_Selected excerpt_
-- Opening Marker --

Understanding The Person In Context

From 2020 to 2025, the ACRC Phase One developed a complementary programme of research and development to deliver innovation and change to later life care. From 2026, with some exceptions, this phase will conclude. As a result, these pages remain as a legacy, while our research continues with the ACRC Academy, and the ACRC Fellows.

We will use innovative social science research methods to understand how people plan for or manage the challenges posed by changes in physical and mental function as they age and in the context of social support, personal financial circumstance, community resources and statutory services.

 

What are our intentions?

An understanding of the circumstances, needs and priorities of people in later life in the context of families and communities is pivotal for ACRC research. This work package will ensure that we keep the person in later life at the heart of all research, as well as delivering new academic insights and contribution to social theory. There will be direct impact in relation to the focus of other research work packages. The findings will be of direct value to many other stakeholders, for example by better understanding decision-making at times of transition between stages of later life.

Why is this important?

-- Closing Marker --

_What this exercise asks_
1. In the later life care research page, rewrite the passage between "What are our" and "of later life.", inclusive, with "stakeholders" replaced by "partners".
2. According to the later life care research page, during which years did the ACRC Phase One run?
3. Pick up the later life care research page from where it stops and continue writing it.

_Provided information_
-- Opening Marker --

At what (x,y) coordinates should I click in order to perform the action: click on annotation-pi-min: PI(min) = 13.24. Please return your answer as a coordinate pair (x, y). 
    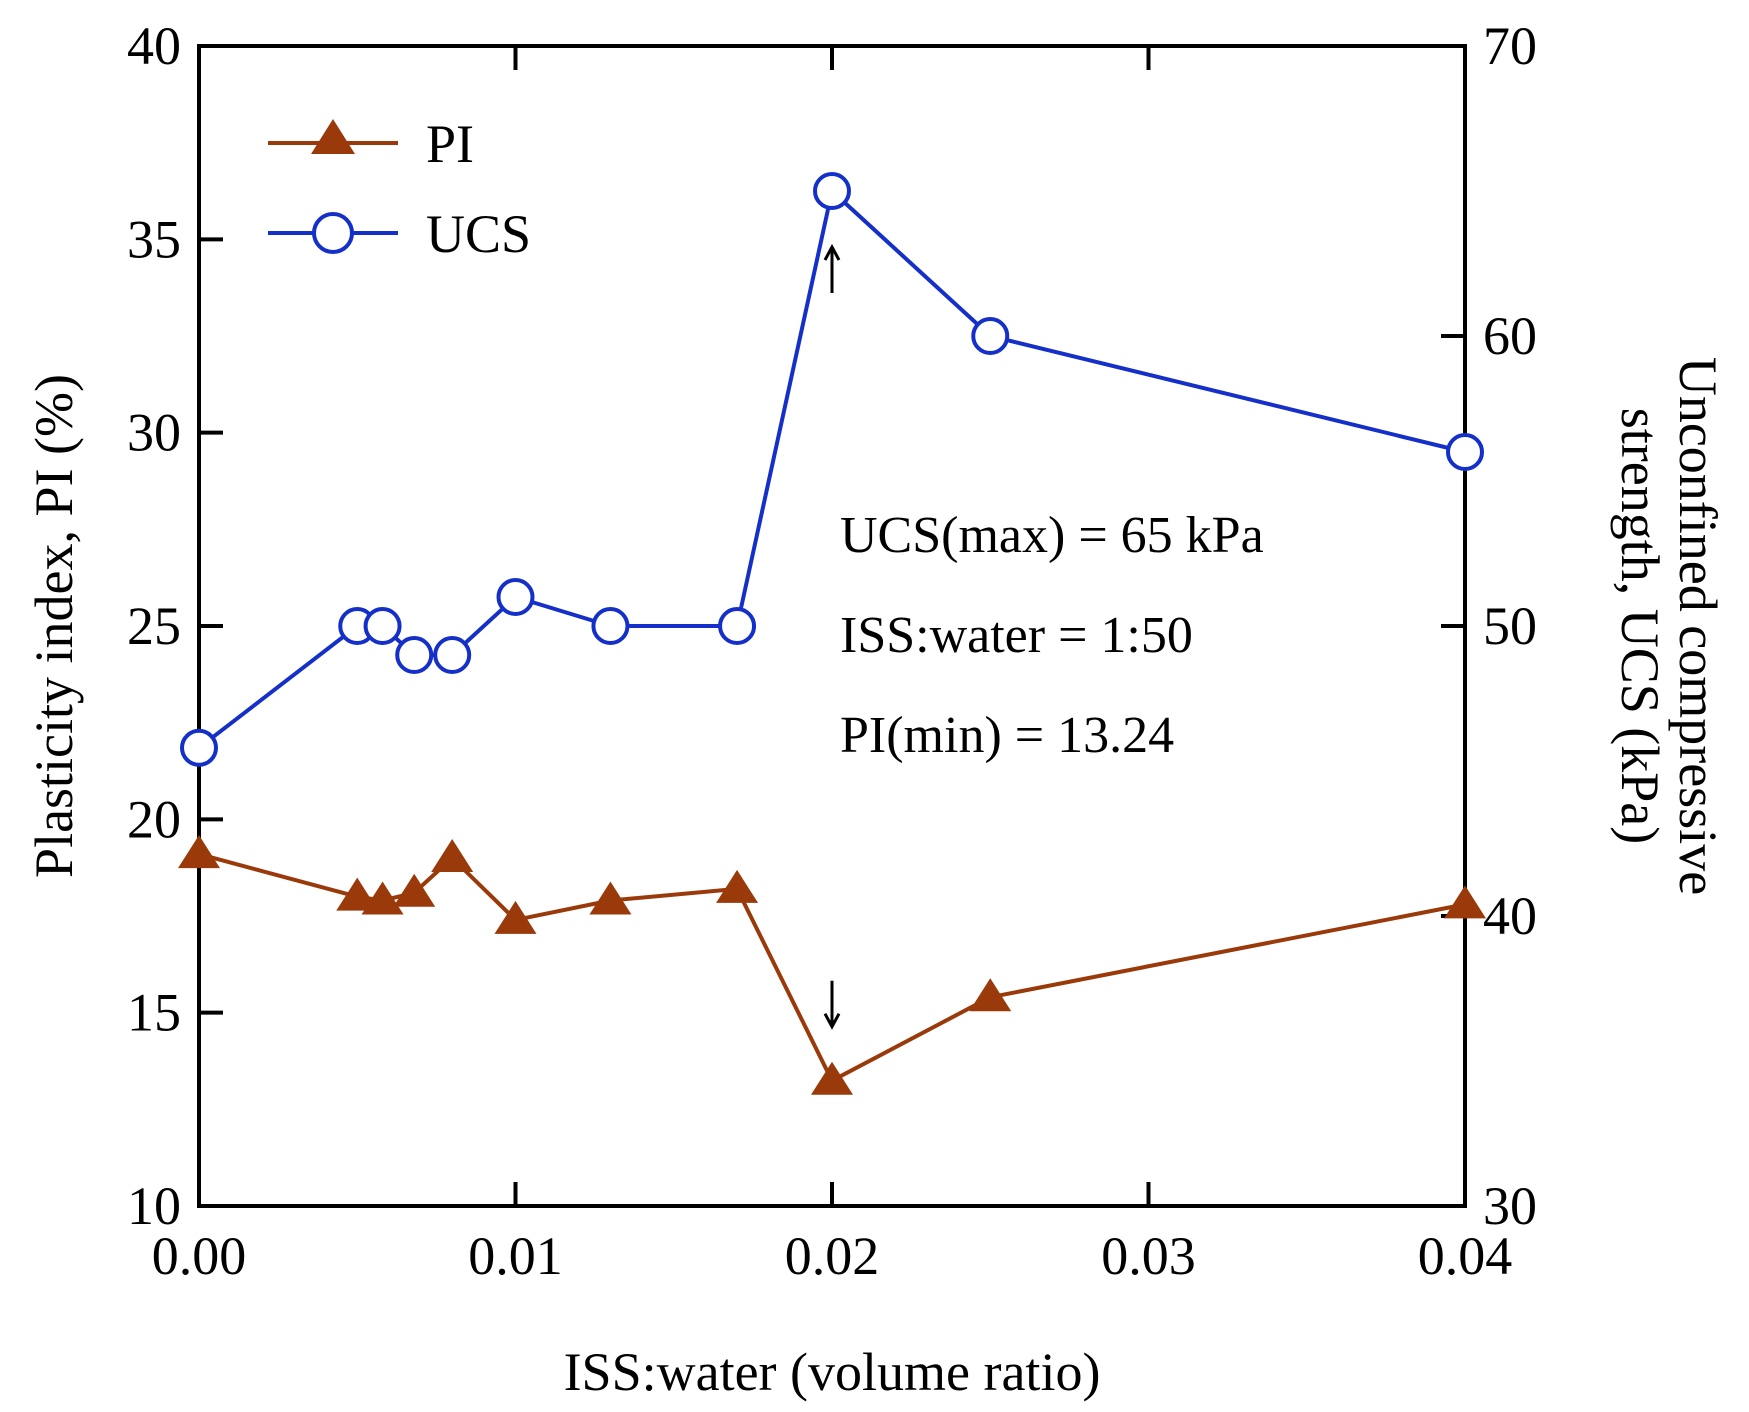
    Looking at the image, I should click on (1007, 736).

-- Closing Marker --
-- Opening Marker --

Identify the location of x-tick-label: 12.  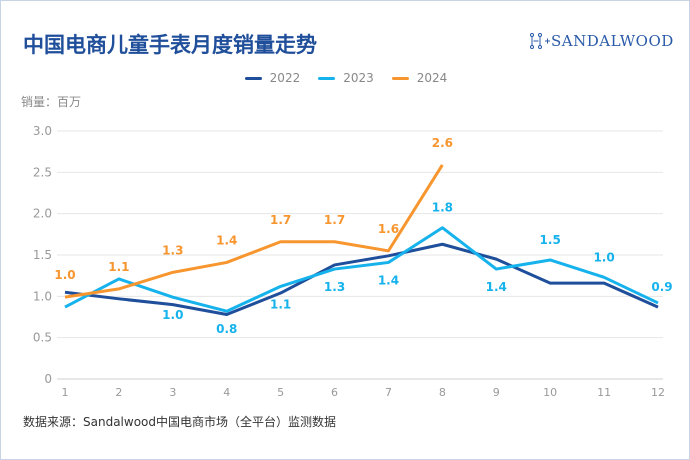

-- Closing Marker --

_Outputs by task_
1.
What are our intentions?

An understanding of the circumstances, needs and priorities of people in later life in the context of families and communities is pivotal for ACRC research. This work package will ensure that we keep the person in later life at the heart of all research, as well as delivering new academic insights and contribution to social theory. There will be direct impact in relation to the focus of other research work packages. The findings will be of direct value to many other partners, for example by better understanding decision-making at times of transition between stages of later life.

2. From 2020 to 2025.

3.
Almost all of us will be carers and cared for at different times of our lives, but we need to understand better how individuals and their families experience later life and the care associated with it. Highlighting an approach to care that promotes continuing social participation and active citizenship, our ambition is to help maintain quality of life and sense of self for the individual as they experience different stages of later life, ensuring we understand the context and the physical, social and economic environments that are needed to provide this. ACRC funding provides a near-unique opportunity to generate an understanding of the experience of transitions and care in later life.

How will we achieve this?

This work package is based in a set of complementary studies described below. The research will apply social science research methods and follow a carefully selected group of participants over three years, with a possibility of extending to five years. Using a variety of methods, we will generate one data set for the whole work package to facilitate cross-study comparison and analysis. We will take a community case study approach, identifying 9 or 10 geographically and socioeconomically diverse communities in Scotland and England. Within each community, we will seek participants aged 50 and upwards with varying individual circumstances and will work to compare their experience and perceptions. Data collection will use co-creative and participatory approaches to ensure that we actively involve people in later life, their care partners and professionals.

The five underlying studies reflect different ways of focusing on experience of later life:

  • Personal Projects: By examining what people are seeking to achieve in their lives (big or small), we can better understand what contributes to meaningful quality of life and, by exploring how the wider environment helps or hinders these projects, we can understand how better to support people to maintain their sense of self and purpose.
  • Ageing in Place Successfully: will explore how people in later life negotiate the complexity of health and social care provision within, and outside, of their home, with the aim of gaining a better understanding of how best to achieve successful ageing in place.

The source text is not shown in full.